§ **PROBLEM DESCRIPTION**
Below are entries; copy exactly, and only, the lines from the one containing "You are a computer-use" through their final line, leaving out pictures.

§ **Stored records**
══════════
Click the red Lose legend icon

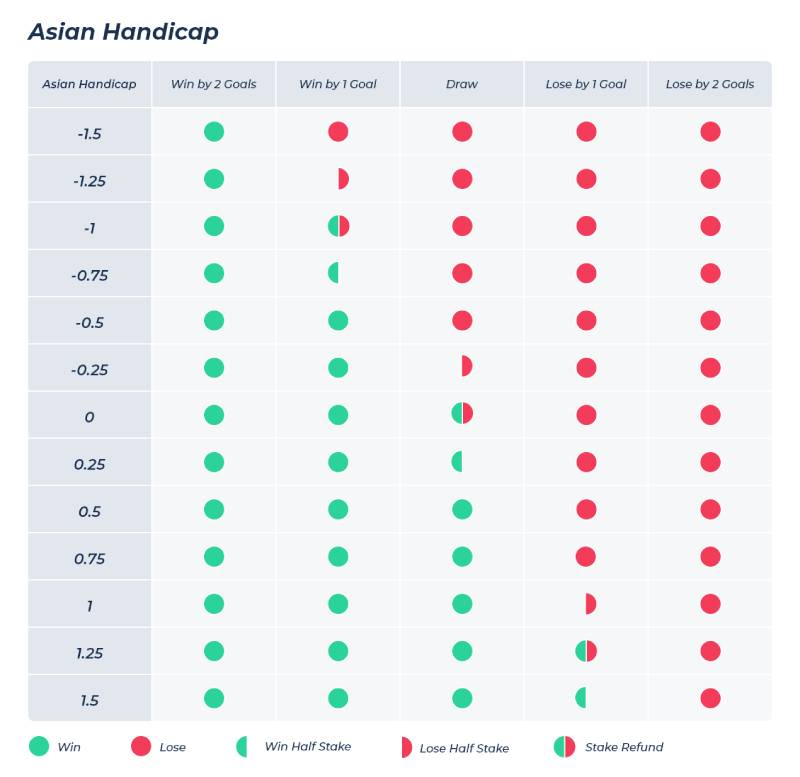point(141,746)
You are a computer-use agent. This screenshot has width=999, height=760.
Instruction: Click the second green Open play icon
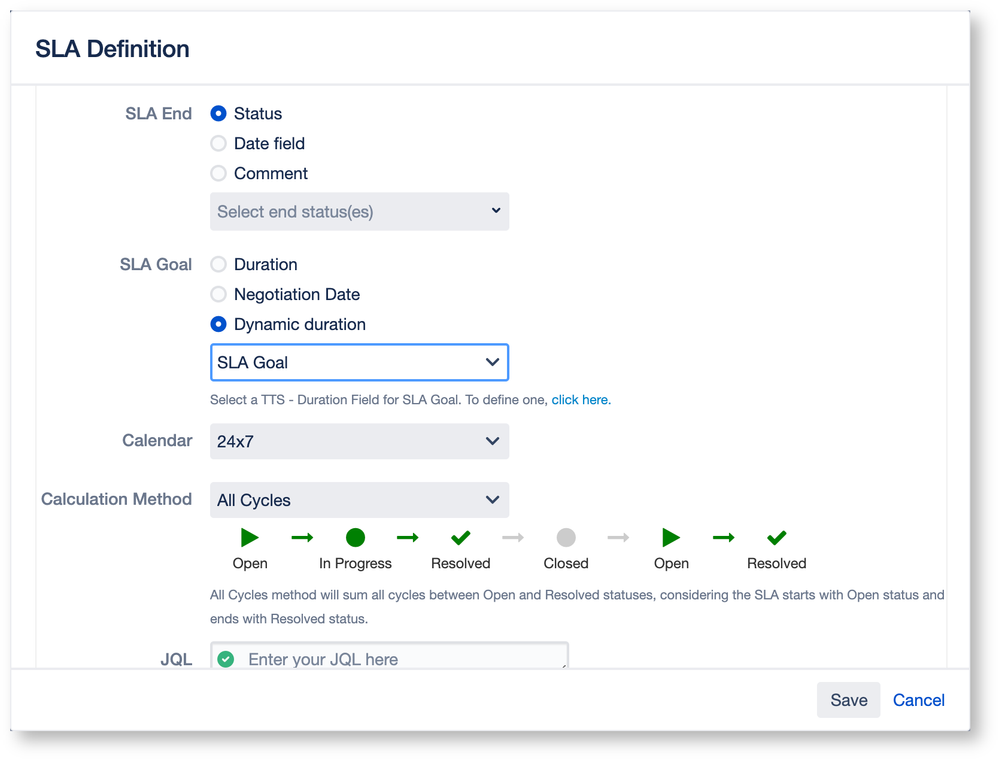click(x=671, y=538)
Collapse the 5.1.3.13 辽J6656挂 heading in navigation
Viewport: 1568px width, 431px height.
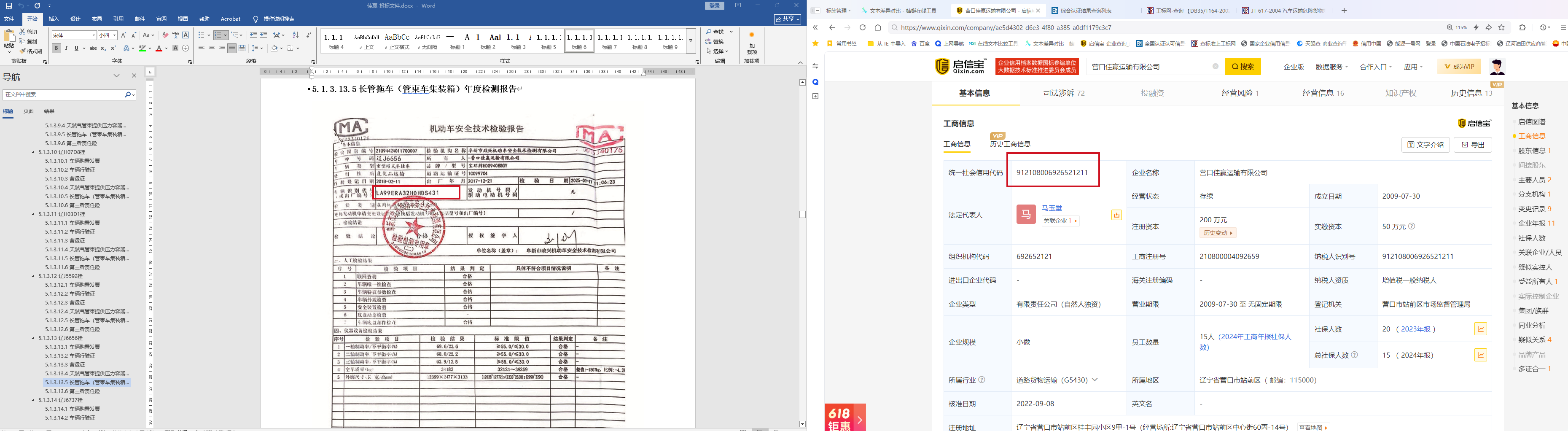coord(33,338)
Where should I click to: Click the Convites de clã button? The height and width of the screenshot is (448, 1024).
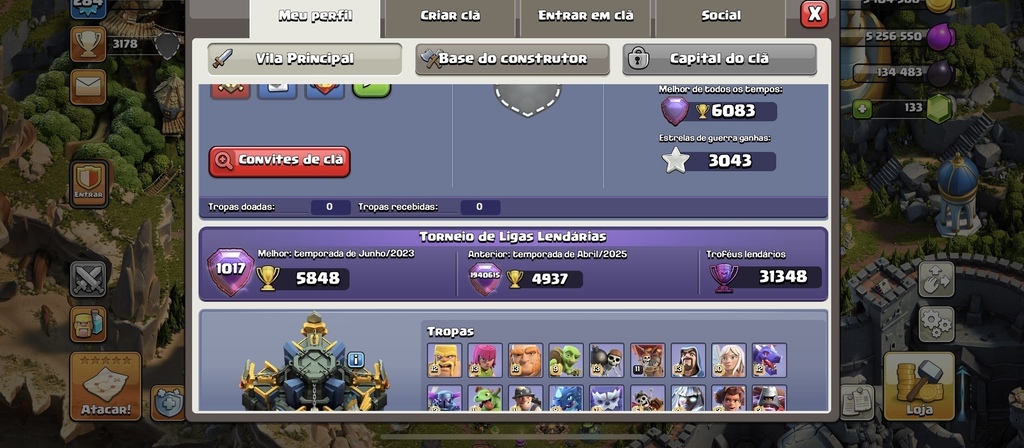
══════════
§ **RESPONSE AREA**
You are a computer-use agent. This screenshot has width=999, height=760.
Instruction: Click the second green Open play icon
click(x=671, y=538)
Collapse the 5.1.3.13 辽J6656挂 heading in navigation
Viewport: 1568px width, 431px height.
coord(33,338)
Where should I click to: Click the Convites de clã button? The height and width of the screenshot is (448, 1024).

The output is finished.